- Aufgaben -
• 1. Schreiben Sie aus dem Textauszug über Porsche den Abschnitt von „Stuttgart - Porsche“ bis einschließlich „Sie dem Rechnung?“ wortgetreu ab.
• 2. Beantworten Sie anhand des Textauszugs über Porsche die folgenden Fragen.
(a) In welcher Stadt hat die neue Tochter Porsche Digital GmbH ihren Sitz?
(b) Als Teil welcher Strategie startet Oliver Blume die Innovationsoffensive?
(c) Welche drei technologischen Sprünge in der Automobilbranche nennt Oliver Blume?

- Textauszug -

Porsche-Chef Oliver Blume startet eine Innovationsoffensive. Foto: Lichtgut/Max Kovalenko

Porsche gründet eine Tochtergesellschaft, die den Vorstoß des Autobauers in die digitale Welt beschleunigen soll. Porsche-Chef Oliver Blume startet damit eine Innovationsoffensive, wie er im Interview erzählt.

Stuttgart - Porsche stellt die Weichen für einen forcierten Vorstoß in die digitale Welt. Die neue Tochter Porsche Digital GmbH in Ludwigsburg soll weltweit Trends und Ideen in diesem Zukunftsfeld aufspüren und bewerten sowie geeignete Partner für neue Angebote suchen, wie Porsche-Chef Oliver Blumeim Interview ankündigt.

Herr Blume, Sie starten als Teil ihrer Strategie 2025 eine Innovationsoffensive. Hat Porsche hier Nachholbedarf?
Porsche war schon immer und ist auch heute ein innovatives Unternehmen. Sonst könnten wir nicht Jahr für Jahr neue Rekorde erreichen. Die Ansprüche der Kunden an die individuelle Mobilität verändern sich jedoch massiv. Zudem erfordern technologische Sprünge in der Automobilbranche – Elektrifizierung, Digitalisierung und Konnektivität – ein ganz neues Denken.
Und wie tragen Sie dem Rechnung?

- Daten -
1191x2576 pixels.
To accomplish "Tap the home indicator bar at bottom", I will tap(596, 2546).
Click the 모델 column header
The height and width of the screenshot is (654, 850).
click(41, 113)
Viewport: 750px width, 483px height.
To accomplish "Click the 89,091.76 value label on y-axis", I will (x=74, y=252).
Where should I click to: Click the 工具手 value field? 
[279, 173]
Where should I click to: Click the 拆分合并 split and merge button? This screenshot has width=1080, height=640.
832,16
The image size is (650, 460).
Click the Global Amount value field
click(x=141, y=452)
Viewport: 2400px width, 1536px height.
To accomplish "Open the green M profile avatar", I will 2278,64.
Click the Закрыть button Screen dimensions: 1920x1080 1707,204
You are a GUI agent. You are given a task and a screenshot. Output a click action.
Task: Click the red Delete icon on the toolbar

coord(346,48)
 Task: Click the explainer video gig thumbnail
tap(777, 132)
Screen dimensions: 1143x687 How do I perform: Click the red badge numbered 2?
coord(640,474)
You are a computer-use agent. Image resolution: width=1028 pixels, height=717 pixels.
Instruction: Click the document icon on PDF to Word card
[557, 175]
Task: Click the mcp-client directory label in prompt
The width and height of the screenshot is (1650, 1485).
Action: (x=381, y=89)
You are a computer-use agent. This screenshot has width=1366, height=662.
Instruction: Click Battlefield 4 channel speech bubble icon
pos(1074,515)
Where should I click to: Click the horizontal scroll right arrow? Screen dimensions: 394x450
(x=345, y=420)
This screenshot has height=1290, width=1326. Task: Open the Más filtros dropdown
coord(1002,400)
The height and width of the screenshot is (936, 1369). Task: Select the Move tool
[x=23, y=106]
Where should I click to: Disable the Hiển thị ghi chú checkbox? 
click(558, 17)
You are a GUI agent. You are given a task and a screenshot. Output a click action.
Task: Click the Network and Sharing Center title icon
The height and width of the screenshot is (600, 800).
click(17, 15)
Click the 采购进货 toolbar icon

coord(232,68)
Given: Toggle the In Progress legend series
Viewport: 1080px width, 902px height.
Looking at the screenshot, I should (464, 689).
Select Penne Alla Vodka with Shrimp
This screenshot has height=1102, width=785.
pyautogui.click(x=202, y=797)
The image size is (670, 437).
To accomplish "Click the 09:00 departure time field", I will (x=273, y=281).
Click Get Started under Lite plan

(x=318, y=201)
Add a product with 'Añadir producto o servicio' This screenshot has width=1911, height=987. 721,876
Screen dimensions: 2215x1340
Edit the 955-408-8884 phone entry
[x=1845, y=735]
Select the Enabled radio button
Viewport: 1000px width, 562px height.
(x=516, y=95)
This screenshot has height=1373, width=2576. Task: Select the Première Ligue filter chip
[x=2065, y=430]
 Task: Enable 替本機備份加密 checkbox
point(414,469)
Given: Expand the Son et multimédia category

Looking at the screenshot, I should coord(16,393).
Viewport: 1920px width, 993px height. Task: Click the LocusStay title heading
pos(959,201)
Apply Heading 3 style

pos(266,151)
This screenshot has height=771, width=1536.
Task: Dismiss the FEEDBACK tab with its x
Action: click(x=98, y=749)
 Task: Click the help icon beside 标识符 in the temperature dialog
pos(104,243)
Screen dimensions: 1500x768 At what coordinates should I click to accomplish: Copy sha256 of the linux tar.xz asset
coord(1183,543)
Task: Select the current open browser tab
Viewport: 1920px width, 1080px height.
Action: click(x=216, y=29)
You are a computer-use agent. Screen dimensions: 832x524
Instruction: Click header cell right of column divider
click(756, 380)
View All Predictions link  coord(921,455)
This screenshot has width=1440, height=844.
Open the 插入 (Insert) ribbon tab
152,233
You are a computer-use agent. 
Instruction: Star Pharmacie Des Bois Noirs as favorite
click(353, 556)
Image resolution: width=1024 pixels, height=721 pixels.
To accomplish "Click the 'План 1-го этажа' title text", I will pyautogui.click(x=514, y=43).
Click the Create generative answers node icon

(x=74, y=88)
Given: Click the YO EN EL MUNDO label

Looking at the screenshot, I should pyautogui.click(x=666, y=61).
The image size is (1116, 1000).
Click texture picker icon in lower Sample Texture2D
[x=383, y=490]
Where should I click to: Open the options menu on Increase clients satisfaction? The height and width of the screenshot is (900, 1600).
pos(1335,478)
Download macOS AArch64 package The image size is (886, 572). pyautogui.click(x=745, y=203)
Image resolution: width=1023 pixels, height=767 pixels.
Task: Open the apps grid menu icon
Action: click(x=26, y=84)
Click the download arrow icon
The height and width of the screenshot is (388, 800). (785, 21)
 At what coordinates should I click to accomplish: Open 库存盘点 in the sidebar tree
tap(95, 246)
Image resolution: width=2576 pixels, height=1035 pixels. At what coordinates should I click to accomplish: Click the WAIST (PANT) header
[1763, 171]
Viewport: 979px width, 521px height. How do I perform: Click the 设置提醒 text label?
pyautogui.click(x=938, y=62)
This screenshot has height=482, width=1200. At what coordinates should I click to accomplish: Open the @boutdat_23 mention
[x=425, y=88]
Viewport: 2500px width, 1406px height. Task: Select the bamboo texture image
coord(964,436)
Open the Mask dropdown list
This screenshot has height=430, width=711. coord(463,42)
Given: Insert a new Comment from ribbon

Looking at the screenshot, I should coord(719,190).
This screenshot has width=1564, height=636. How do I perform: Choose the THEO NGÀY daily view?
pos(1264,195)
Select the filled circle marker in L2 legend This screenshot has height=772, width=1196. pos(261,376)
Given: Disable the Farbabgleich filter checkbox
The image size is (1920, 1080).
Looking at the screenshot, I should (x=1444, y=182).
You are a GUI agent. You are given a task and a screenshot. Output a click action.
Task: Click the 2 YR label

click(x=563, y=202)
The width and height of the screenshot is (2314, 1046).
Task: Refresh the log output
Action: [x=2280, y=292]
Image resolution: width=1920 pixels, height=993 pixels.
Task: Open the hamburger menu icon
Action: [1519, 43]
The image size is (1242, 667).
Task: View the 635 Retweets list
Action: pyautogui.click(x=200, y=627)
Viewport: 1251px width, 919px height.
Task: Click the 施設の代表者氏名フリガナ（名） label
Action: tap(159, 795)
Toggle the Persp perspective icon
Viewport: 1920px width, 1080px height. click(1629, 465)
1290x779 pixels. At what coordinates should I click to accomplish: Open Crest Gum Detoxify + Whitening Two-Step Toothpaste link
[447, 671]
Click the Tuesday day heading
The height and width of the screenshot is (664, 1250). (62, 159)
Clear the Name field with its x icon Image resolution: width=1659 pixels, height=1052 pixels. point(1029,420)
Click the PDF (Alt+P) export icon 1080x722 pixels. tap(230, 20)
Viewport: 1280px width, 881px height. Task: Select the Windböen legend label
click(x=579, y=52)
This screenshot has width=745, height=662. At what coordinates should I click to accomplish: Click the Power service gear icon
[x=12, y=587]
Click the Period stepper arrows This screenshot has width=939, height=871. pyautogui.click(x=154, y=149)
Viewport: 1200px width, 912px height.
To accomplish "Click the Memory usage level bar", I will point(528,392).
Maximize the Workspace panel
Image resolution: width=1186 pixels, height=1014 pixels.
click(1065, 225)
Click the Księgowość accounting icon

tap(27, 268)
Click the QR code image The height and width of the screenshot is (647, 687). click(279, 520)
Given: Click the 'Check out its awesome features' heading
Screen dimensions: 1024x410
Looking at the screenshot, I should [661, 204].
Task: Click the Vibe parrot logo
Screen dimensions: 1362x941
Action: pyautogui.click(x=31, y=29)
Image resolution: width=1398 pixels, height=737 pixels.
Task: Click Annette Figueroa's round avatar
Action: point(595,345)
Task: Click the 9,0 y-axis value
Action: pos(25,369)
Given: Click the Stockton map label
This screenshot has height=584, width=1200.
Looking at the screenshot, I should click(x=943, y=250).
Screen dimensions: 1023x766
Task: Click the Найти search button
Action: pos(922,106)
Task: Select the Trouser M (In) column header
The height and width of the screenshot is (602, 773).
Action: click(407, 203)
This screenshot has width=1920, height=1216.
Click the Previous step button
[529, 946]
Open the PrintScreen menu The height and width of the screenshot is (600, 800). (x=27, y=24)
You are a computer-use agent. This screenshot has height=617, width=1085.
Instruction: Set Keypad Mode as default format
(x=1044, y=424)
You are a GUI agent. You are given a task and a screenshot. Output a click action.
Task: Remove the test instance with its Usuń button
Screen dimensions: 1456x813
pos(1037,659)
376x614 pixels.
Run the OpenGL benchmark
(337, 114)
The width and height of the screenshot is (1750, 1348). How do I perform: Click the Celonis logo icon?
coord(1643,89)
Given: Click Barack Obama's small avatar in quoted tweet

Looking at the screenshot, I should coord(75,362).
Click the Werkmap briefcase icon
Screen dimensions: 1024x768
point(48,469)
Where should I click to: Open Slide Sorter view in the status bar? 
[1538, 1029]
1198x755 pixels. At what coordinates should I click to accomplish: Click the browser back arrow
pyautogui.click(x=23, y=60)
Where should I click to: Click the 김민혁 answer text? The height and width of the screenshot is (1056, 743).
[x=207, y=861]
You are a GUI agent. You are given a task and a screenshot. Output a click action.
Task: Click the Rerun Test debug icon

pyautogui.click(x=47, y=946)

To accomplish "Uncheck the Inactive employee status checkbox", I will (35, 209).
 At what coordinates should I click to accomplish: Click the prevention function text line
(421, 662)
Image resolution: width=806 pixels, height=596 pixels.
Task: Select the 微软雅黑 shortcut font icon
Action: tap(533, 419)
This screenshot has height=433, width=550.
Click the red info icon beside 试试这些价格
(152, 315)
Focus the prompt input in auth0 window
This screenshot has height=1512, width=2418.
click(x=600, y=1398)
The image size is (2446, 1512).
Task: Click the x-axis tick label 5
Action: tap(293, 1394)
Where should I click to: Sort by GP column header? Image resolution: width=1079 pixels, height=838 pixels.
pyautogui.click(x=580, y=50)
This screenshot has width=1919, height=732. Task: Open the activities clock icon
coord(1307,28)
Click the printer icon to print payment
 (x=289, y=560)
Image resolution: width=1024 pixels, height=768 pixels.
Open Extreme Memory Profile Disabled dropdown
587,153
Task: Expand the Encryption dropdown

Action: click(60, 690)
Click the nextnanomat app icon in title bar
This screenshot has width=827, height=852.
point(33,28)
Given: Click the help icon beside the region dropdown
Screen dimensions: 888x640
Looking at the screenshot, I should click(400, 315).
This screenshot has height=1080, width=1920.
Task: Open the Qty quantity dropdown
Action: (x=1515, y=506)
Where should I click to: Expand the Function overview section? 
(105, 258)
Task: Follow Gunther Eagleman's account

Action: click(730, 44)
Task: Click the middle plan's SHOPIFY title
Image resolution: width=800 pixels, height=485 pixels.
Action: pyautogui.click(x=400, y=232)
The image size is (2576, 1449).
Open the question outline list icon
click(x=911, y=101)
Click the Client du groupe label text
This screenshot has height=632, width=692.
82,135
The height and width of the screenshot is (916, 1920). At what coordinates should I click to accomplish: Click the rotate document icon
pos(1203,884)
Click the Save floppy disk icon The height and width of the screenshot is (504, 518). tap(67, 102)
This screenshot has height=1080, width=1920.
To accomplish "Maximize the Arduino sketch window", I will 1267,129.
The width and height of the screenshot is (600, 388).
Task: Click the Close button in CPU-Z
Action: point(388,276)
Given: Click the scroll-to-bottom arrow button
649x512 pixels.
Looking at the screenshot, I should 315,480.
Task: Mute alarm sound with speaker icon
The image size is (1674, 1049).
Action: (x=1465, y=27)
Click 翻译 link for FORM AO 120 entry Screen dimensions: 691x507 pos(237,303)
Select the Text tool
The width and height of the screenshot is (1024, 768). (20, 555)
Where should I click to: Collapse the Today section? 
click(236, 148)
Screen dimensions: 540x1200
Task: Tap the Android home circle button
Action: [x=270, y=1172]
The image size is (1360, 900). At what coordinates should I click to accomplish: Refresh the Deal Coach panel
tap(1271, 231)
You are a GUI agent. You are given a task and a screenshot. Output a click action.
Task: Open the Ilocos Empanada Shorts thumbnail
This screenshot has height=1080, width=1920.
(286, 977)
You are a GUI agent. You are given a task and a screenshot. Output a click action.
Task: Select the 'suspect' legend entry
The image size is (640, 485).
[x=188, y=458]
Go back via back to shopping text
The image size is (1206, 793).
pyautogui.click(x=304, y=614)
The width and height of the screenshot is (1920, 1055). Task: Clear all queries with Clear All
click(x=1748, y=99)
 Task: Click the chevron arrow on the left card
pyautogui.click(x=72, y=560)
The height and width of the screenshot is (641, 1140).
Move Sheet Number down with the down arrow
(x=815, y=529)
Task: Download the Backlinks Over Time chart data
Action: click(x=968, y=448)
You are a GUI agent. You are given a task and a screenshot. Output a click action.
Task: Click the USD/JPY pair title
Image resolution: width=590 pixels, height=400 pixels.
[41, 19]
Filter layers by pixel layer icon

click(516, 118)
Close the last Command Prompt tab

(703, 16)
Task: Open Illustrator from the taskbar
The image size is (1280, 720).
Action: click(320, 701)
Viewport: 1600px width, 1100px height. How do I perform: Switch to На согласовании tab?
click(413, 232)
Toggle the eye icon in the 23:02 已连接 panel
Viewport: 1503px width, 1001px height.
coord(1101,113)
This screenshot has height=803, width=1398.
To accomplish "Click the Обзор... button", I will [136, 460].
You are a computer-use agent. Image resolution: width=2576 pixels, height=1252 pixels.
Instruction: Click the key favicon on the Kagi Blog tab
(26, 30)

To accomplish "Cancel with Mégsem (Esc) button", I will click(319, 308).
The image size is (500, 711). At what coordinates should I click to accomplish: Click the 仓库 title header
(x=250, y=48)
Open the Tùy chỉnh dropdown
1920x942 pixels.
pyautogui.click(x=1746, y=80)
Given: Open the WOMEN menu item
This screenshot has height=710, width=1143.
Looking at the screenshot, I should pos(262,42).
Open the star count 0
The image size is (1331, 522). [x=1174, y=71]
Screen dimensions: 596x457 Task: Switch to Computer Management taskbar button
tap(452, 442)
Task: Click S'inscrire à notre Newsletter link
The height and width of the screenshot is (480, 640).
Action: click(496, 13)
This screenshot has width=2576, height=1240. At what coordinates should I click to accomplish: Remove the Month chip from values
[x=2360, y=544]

- Antworten je Aufgabe -
• 1.
Stuttgart - Porsche stellt die Weichen für einen forcierten Vorstoß in die digitale Welt. Die neue Tochter Porsche Digital GmbH in Ludwigsburg soll weltweit Trends und Ideen in diesem Zukunftsfeld aufspüren und bewerten sowie geeignete Partner für neue Angebote suchen, wie Porsche-Chef Oliver Blumeim Interview ankündigt.

Herr Blume, Sie starten als Teil ihrer Strategie 2025 eine Innovationsoffensive. Hat Porsche hier Nachholbedarf?
Porsche war schon immer und ist auch heute ein innovatives Unternehmen. Sonst könnten wir nicht Jahr für Jahr neue Rekorde erreichen. Die Ansprüche der Kunden an die individuelle Mobilität verändern sich jedoch massiv. Zudem erfordern technologische Sprünge in der Automobilbranche – Elektrifizierung, Digitalisierung und Konnektivität – ein ganz neues Denken.
Und wie tragen Sie dem Rechnung?

• 2.
(a) In Ludwigsburg.
(b) Als Teil der Strategie 2025.
(c) Elektrifizierung, Digitalisierung und Konnektivität.